Erst als die Tür hinter ihm ins Schloss fiel, wanderte Jos Blick weiter zu Vellris. Der fuhr sich verlegen durch das helle Haar. „Tja, Frea“, seufzte er. „Ich hätte es vielleicht nicht so formuliert, aber Gray hat Recht.“ Kurz sah er über die Schulter zu Aiden, der sein Training beendet hatte. „Wir wissen längst, dass ihr es miteinander treibt.“ Er tippte sich gegen das Ohr, an dem er den silbernen Ring trug. „Auch wenn ihr glaubt, dass ihr diskret seid, dürft ihr nicht vergessen, dass ihr mit Vampiren unter einem Dach lebt.“
Jo schnappte nach Luft, als sie begriff, was er ihr gerade zu sagen versuchte. Himmel, sie hatten sie gehört?

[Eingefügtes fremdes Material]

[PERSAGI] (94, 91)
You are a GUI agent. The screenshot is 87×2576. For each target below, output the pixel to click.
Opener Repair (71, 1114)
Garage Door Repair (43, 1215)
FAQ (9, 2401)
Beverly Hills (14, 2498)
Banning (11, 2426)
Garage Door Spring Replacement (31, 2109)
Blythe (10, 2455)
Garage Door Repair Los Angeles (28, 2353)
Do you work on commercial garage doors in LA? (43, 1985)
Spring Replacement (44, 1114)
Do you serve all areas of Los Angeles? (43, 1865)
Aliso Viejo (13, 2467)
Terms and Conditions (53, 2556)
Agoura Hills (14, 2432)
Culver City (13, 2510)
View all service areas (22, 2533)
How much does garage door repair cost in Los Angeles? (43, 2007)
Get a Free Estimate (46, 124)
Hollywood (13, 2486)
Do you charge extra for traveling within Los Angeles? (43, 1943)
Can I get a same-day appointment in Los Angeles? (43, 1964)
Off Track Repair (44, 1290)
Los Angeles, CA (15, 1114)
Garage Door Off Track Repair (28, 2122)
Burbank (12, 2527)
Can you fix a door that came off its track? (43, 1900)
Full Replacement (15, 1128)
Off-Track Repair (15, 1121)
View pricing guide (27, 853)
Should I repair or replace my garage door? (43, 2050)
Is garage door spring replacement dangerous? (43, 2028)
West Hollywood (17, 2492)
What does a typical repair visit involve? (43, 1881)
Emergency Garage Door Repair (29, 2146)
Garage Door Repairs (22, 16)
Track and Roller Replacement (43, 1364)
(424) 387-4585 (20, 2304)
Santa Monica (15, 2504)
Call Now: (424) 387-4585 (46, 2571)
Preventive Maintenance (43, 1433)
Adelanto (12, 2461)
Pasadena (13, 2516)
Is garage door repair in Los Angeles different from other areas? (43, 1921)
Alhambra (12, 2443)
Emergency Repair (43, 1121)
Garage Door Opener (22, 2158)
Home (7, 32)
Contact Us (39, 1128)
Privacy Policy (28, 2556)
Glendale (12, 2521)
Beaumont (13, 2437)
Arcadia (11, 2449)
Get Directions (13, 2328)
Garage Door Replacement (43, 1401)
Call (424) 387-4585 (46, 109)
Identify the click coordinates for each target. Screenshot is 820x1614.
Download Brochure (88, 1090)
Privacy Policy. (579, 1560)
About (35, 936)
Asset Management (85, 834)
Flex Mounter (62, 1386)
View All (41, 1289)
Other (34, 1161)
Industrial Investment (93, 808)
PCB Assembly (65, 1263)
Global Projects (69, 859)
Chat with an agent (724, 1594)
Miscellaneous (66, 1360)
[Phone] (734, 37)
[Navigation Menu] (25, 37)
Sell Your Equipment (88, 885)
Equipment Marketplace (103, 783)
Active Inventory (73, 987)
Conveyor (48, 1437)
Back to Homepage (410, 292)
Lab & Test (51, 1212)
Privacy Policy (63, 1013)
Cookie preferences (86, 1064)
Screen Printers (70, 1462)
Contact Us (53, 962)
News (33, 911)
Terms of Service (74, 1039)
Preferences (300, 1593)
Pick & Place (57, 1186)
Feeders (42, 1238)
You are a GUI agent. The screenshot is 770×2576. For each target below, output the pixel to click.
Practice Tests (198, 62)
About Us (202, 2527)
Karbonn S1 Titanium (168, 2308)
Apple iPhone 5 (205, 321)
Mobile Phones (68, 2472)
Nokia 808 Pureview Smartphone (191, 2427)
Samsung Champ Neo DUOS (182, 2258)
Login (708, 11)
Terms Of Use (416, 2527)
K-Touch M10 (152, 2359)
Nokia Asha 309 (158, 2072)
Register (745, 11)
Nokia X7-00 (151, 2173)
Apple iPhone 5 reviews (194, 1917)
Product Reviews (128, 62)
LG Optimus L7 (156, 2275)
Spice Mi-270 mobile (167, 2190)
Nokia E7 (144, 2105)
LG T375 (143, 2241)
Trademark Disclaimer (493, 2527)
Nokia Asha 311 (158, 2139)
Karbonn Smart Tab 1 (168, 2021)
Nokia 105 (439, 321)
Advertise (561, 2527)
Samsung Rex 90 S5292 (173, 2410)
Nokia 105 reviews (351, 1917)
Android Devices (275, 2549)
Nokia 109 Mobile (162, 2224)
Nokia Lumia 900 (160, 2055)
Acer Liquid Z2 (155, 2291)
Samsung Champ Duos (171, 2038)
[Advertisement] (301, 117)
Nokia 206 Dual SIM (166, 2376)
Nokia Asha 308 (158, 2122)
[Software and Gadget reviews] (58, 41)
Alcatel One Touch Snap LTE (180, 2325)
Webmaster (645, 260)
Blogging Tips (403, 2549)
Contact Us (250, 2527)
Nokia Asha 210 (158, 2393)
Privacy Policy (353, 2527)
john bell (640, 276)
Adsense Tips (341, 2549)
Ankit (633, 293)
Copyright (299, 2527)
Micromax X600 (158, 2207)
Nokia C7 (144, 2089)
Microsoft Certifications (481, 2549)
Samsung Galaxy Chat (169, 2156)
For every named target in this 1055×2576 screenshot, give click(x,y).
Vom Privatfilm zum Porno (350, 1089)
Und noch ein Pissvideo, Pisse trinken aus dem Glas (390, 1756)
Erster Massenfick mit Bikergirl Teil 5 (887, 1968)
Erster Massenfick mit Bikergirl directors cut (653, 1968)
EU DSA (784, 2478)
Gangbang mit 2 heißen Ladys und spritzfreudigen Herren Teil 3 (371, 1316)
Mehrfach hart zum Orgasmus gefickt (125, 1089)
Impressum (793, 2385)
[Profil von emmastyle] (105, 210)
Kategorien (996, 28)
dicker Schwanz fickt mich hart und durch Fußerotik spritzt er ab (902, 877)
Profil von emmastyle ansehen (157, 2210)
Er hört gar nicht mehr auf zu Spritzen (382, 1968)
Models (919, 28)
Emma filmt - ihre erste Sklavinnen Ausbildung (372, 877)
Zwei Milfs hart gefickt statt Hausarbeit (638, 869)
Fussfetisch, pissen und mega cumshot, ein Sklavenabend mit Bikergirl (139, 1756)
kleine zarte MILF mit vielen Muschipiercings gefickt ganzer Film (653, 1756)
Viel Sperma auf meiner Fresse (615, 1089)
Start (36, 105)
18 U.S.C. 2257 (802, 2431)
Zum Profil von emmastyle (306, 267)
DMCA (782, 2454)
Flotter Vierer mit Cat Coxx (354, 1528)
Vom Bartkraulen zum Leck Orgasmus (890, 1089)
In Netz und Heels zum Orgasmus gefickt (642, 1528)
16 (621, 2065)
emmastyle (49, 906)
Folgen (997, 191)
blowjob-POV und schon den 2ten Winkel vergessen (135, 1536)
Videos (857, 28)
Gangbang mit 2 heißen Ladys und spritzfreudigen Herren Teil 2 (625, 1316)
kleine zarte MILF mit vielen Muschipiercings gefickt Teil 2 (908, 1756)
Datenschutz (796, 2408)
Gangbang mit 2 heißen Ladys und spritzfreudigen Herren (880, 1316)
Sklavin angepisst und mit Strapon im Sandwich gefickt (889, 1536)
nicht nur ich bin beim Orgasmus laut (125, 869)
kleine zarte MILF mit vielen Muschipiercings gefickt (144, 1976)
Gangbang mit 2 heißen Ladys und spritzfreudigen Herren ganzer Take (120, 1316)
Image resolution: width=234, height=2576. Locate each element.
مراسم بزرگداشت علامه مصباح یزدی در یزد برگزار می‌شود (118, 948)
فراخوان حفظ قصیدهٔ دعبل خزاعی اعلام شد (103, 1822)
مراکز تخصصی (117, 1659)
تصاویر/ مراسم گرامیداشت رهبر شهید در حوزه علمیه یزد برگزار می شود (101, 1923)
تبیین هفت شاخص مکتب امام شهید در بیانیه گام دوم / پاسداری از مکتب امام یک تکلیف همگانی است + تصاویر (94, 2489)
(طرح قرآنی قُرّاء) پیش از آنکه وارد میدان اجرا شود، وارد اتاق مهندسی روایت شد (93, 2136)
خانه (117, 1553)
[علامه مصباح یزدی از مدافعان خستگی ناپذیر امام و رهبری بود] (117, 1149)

Resigniert legte Jo den Kopf in den Nacken und seufzte. „Peroy weiß es auch?“
Vellris gab einen zustimmenden Laut von sich. „Weißt du, wir können ihn so deutlich an dir riechen, dass niemand auf die Idee kommt, dass das von bloßem Training stammt.“
Okay, das war genug. Jo würde auf der Stelle im Erdboden versinken und nie wieder daraus hervorkommen. Nie, nie, niemals wieder.